Nell’era della sharing economy non sempre le piattaforme di condivisione hanno vita semplice. L’ennesima testimonianza arriva da Amsterdam, dove l’amministrazione ha deciso di limitare fortemente l’attività degli host presenti su Airbnb: a partire dal 2018 non potranno affittare stanze o appartamenti per più di 30 giorni all’anno. Dimezzato il tetto dei 60 giorni introdotto solo pochi mesi fa.
La capitale olandese non è l’unica ad aver sollevato la questione: Londra e Parigi hanno imposto limiti più permissivi, rispettivamente a 90 e 120 giorni all’anno, mentre nello stato di New York vige una normativa che al contrario impedisce qualsiasi contratto d’affitto al di sotto dei 30 giorni all’anno. A San Francisco è stato chiesto agli host di registrarsi in un registro pubblico per meglio controllarne l’attività. In Italia è invece stata Federalberghi Liguria a puntare il dito contro la piattaforma, per via di un accordo siglato con la regione ritenuto anticoncorrenziale. Queste le parole di Laurens Ivens, assessore di Amsterdam.

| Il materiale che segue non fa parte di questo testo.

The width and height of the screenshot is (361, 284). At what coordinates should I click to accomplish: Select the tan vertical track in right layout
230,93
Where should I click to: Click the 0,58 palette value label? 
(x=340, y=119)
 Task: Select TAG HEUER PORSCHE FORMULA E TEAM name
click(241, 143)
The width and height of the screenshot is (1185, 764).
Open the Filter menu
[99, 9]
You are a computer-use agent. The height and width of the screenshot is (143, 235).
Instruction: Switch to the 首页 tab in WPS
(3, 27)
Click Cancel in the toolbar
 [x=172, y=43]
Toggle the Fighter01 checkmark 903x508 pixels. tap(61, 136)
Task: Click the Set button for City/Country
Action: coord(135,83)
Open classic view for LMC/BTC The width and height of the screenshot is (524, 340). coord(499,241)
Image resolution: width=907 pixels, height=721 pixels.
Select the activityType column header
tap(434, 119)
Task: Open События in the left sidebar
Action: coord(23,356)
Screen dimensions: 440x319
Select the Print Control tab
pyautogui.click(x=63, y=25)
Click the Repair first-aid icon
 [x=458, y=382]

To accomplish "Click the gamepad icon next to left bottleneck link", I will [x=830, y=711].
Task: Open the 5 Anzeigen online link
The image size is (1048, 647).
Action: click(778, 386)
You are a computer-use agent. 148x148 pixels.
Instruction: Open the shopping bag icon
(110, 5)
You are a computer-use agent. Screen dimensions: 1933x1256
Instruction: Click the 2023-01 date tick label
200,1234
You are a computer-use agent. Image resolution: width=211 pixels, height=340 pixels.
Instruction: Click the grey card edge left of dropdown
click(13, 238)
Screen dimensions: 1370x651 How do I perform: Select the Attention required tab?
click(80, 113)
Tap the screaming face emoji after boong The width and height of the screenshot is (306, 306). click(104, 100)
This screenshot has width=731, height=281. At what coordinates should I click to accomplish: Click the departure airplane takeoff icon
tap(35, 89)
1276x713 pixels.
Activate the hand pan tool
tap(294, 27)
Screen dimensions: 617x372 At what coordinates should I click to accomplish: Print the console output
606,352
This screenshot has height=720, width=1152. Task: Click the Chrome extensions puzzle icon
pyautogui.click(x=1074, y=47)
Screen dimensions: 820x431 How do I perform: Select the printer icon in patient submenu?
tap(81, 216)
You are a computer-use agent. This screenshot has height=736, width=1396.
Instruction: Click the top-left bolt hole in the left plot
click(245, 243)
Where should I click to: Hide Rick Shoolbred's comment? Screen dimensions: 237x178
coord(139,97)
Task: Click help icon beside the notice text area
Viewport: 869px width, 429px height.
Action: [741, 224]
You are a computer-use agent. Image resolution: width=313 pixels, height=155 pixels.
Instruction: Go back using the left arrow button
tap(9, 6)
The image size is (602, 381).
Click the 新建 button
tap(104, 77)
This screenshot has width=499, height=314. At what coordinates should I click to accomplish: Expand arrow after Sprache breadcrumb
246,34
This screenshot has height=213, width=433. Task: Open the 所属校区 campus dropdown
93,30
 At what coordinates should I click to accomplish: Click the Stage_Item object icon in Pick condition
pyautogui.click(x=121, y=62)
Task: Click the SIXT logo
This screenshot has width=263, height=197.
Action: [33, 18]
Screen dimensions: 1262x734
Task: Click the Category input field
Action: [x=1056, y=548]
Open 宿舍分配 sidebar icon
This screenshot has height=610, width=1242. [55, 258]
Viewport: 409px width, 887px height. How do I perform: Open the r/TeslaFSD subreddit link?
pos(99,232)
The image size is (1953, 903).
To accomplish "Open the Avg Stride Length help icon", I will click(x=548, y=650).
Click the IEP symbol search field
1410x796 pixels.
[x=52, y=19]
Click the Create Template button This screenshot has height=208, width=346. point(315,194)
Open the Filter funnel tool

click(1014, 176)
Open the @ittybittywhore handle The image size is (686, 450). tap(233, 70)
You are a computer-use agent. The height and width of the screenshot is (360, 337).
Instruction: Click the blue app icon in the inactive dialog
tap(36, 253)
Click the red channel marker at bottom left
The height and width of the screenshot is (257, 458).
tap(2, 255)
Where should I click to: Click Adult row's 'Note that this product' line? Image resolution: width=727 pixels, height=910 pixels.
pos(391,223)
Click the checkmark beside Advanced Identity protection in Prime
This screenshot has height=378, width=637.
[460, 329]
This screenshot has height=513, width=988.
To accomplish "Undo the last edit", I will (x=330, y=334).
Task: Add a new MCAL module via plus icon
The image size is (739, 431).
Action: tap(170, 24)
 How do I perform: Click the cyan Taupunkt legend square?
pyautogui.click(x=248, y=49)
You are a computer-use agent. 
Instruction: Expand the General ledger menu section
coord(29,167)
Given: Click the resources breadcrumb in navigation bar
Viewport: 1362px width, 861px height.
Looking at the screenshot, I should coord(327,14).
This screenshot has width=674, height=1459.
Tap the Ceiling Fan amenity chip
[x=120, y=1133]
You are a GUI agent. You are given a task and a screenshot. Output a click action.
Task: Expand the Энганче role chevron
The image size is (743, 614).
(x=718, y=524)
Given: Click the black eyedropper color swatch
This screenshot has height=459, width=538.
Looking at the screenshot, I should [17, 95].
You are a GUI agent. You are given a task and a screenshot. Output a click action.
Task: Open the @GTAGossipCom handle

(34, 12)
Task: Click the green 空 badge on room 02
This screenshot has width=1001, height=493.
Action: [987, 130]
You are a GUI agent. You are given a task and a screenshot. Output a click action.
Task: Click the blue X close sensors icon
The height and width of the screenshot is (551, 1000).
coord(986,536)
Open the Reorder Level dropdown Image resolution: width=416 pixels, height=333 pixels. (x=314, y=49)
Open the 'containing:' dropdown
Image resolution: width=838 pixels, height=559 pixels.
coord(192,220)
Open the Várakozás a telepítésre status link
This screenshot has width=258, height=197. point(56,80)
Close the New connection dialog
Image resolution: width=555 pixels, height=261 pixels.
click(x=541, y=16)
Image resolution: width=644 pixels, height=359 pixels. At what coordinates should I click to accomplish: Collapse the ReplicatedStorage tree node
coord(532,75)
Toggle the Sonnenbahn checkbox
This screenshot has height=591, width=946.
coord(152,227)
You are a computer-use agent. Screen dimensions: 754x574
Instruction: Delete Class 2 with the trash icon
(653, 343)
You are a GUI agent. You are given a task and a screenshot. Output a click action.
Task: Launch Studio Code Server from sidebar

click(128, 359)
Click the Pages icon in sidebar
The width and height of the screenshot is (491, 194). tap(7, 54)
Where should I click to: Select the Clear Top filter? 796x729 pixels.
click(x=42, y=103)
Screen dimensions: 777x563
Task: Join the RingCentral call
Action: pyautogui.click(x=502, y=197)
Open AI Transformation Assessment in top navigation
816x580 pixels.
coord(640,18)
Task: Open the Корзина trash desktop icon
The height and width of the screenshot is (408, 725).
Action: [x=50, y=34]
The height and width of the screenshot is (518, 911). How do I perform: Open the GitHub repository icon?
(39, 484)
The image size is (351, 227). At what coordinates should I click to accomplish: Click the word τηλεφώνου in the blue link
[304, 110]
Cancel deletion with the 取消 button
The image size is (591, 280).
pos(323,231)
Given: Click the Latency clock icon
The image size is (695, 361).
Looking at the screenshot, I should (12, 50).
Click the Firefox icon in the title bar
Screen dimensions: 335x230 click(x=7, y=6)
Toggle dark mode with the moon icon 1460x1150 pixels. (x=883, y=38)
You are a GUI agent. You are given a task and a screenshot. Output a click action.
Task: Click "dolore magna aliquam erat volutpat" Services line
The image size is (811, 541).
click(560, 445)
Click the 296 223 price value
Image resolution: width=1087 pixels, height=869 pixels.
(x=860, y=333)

Sono consapevole che limitare la durata degli affitti non rappresenti la soluzione ai problemi di congestione della città, ma ridurrà le situazioni critiche causate dai turisti in alcune zone e renderà meno appetibile usare la propria casa come fonte di guadagno.
L’impressione è che l’unico problema che una misura di questo tipo possa risolvere è rappresentato dalla concorrenza operata da chi condivide un alloggio sulla piattaforma nei confronti di hotel, alberghi e strutture ricettive tradizionali. Pronta la replica di Bo de Koning, Public Policy Manager di Airbnb per l’area Netherlands and Nordics, che esprime il proprio disappunto e quello degli host che inevitabilmente vedranno ridursi le possibilità di guadagno.
La community di Airbnb, che conta 19.000 host ad Amsterdam, è delusa dall’annuncio il cui obiettivo è quello di favorire i grandi hotel, a discapito delle famiglie locali che occasionalmente condividono le loro case.